TOMÁS ZAMORA

Al pie del fogón

El arte del flambeado

Picture of Redacción 'The Gastro Times'

No hay más que invocar al esposo de Venus, hijo de Júpiter y Juno, el dios del fuego, Vulcano, y el plato se envuelve de un festival de llamas que rielan felices, aunque sabiendo que en pocos segundos morirán.

El flambeado no es sólo un prestigio pirotécnico muy bonito, en realidad es un modulador de sabores, texturas, aromas que verdaderamente encumbra algunos platos.

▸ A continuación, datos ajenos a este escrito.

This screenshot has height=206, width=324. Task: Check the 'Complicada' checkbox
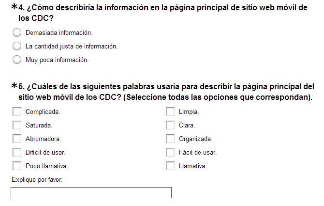pos(17,112)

La cosa es aparentemente sencilla: necesita un medio caliente, combustible, oxígeno y fuego para iniciar el proceso. Como combustible echaremos mano de los espirituosos con una gradación de entre el 30 y 50%, no se aconsejan los licores de alta gradación como la absenta porque podría alterar las propiedades del alimento y por lo peligroso que resulta su manejo. La bebida alcohólica que usemos (ron, whisky, vodka…) debe ir un poco caliente para asegurar una buena combustión. Por otro lado, es aconsejable utilizar una sartén tipo saute cuyos laterales, más altos, evitan que se salga el líquido inflamado. En el momento de encender la sartén, asegúrense de tener apagado el extractor de humos, porque el efecto succión podría incendiar los restos de grasa que se depositan en la rejilla; tengan en cuenta que lo que realmente se quema es el vapor de alcohol que emana hacia el cielo y las llamas pueden alcanzar los 260º C.

Semejante técnica culinaria tiene un origen difuso en el tiempo; en pleno apogeo del mundo árabe, algunos autores deslizan la hipótesis de que ya se practicaba. Sin embargo, hay una serie de bonitas historias que justifican el origen del flambeado y no por conocidas debemos obviarlas.

En la segunda década del siglo XX, el Príncipe de Gales, futuro Rey Eduardo VII, disfrutaba de sus visitas a Montecarlo. Cuentan que en cierta ocasión el joven aprendiz de cocina Henri Carpentier tuvo que servir al príncipe y sus acompañantes unos crepes, y que por accidente el postre se le incendió al acercarlo a una vela y combustionar el licor Grand Marnier en el que iba bañado. Henri probó el plato y decidió servirlo “en honor del Príncipe de Gales”. El inglés cedió el protagonismo a una joven muchacha que le acompañaba, y bautizó este postre flambeado con el nombre de la chica: Crepes Suzette.

El chef parisino, Carpentier, llegó a trabajar para la familia Rockefeller y atendió la cocina del Hotel Savoy o el restaurante Maxim´s, pero a pesar de su currículum, su historia se puso en duda. La prestigiosa publicación “Larousse Gastronomique” apuntaba que para que la historia fuera cierta Henry debía tener en aquellos días 16 años, y que sería muy raro que atendiera un joven aprendiz a todo un Príncipe de Gales. El propio cocinero responde en su libro “Life à La Henri-Being The Memories of Henri Charpentier” que él ya trabajaba desde los 10 años en el Hotel Cap Martin, y que estaba acostumbrado a atender a la nobleza. Por otro lado, sépase, que el maestro de Carpentier fue Auguste Escoffier, un afamado chef y escritor gastronómico que fue el primero en referirse a esta receta, flambeada, en uno de sus libros, pero lamentablemente no desvela al creador.

La última hipótesis se refiere a un chef llamado Monsieur Joseph que regentaba un restaurante cerca de la Comédie-Française de París, donde tantas obras de Molierè fueron representadas. Alrededor de 1920 se estrenaban una obra de teatro en la que la actriz Suzanne Reichenberg salía a escena con un plato de crepes; de la elaboración del plato se le encargaba a Monsieur Joseph que añadió el flambeado a la escena para dar más espectacularidad. En el teatro, era esperada con algarabía la salida a escena de Suzette (nombre coloquial de Suzanne) con los crepes, y así se gestó el famoso plato flambeado.

La cosa está que arde, permítanme la tontada.